Düşünün ki olay yerine ambulanslar gelmesi gerekirken Toma'lar geliyor ve yüzlerce ölü ve yaralıya su sıkarak ortalığı temizliyor, metal bilyelerle güçlendirilmiş TNT izlerini yok ediyor, insanların yaralılara yardım etmelerini engelleyip onları kurşunluyor...

Düşünün ki onca ölü ve yaralıya rağmen hükümette görev alan bir Allah'ın kulu istifa etmeyi düşünmüyor, hatta aklının ucundan bile geçirmiyor, soruluncada pis pis sırıtıp gülüyor...

Böyle ahlaksız bir devlet düşünün...

Yazık, gerçekten çok yazık...

Bir halk düşünün...

Bir halk düşünün ki sürekli katliamlara ve soykırımlara uğruyor...

Her defasında  kadın-erkek, genç-yaşlı, çoluk-çocuk demeden zindanlara tıkılıyor, sürülüyor ve öldürülüyor...

Evlatları öldürülüp; kulakları, burunları, kafaları kesiliyor, ölü bedenleri çırılçıplak teşhir ediliyor, zırhlı araçların arkasında paramparça oluncaya kadar sokaklarda sürükleniyor...

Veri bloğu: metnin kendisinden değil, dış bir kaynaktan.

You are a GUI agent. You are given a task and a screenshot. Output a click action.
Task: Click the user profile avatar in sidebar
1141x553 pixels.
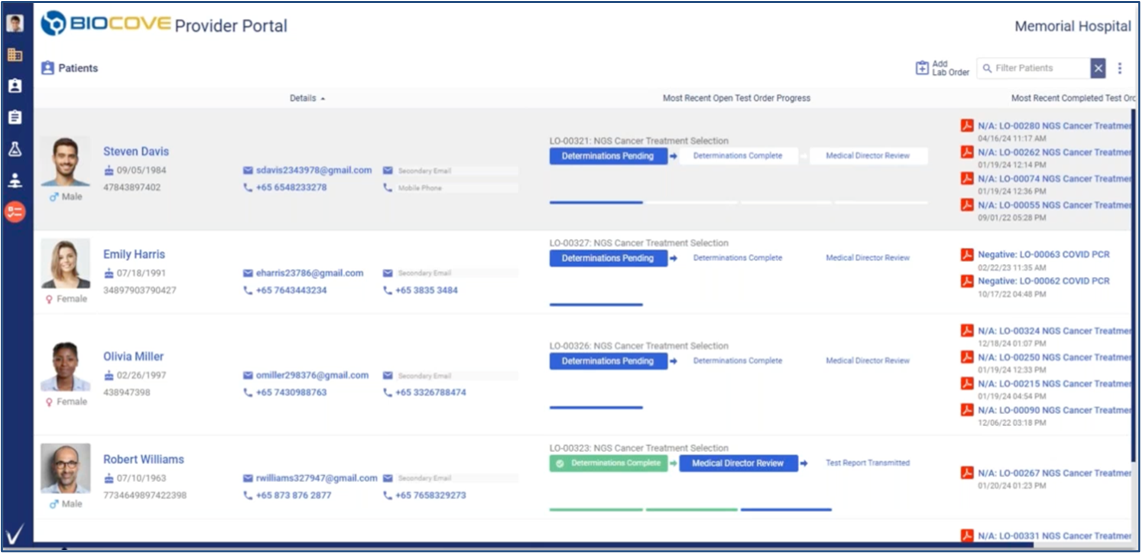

Bir halk düşünün ki analar öldürülen çocuklarının naaşlarını gömülmesine izin verilmiyor diye günlerce derin dondurucularda saklamak zorunda kalıyor...

Bir halk düşünün ki canlı kalkan oluyor, canını özgürlüğe ve barışa siper ediyor, çatışmalarda ölen askerlerin cesetlerini devlet gidip almaya korkarken, onlar gidip ölü asker bedenlerini sırtlarında taşıyıp getiriyor...

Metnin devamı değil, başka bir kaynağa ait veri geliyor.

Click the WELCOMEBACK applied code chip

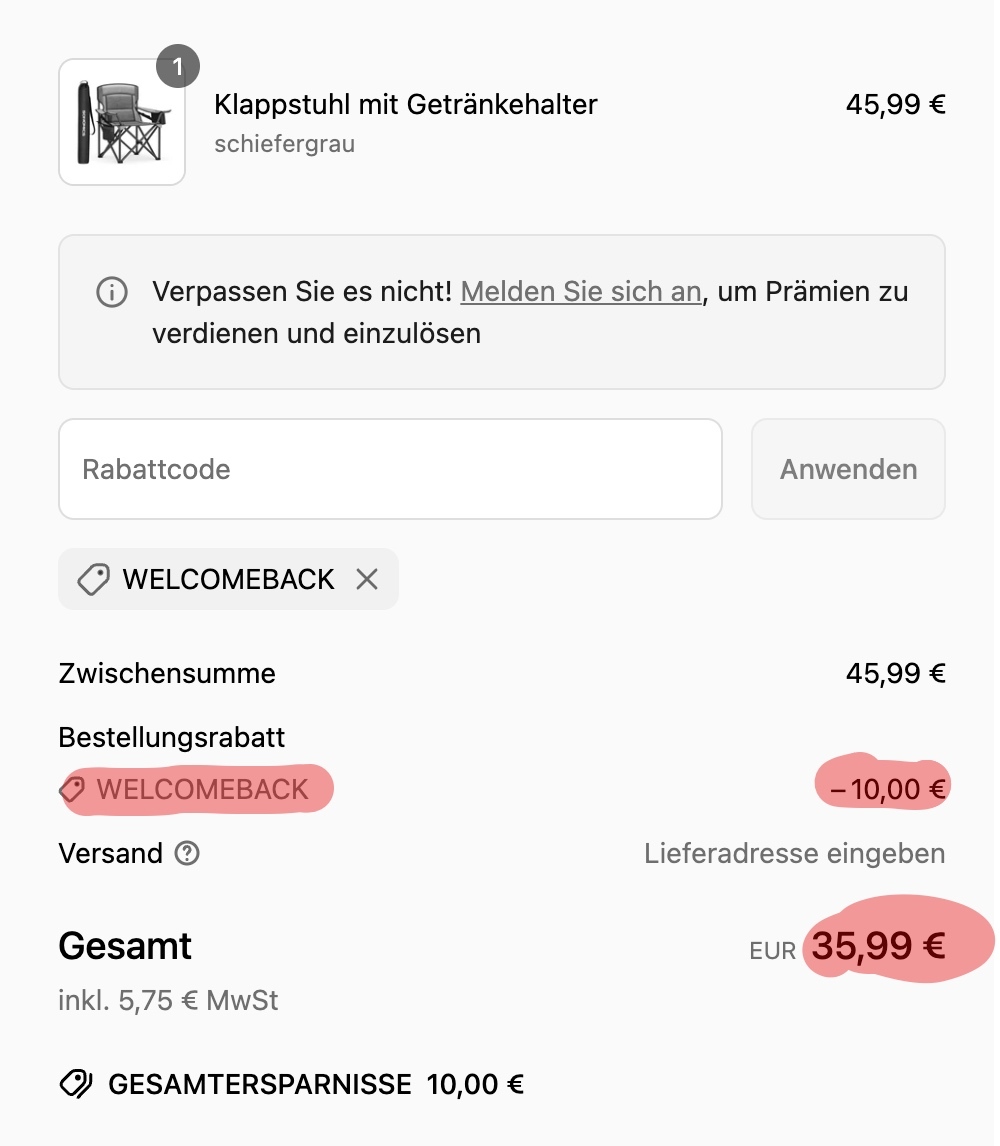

Bir halk düşünün ki barıştan ve özgürlükten asla vazgeçmiyor, ödün vermiyor...

Ve bir halk düşünün ki direniyor hep, durmadan direniyor... 

Özgürlüğe, insanın özüne, onur ve hakikate sevdalı Kürdistan Halkı'nın "yaşamak direnmektir" haykırışını düşünün...

Böyle bir halk için savaşılır da ölünür de...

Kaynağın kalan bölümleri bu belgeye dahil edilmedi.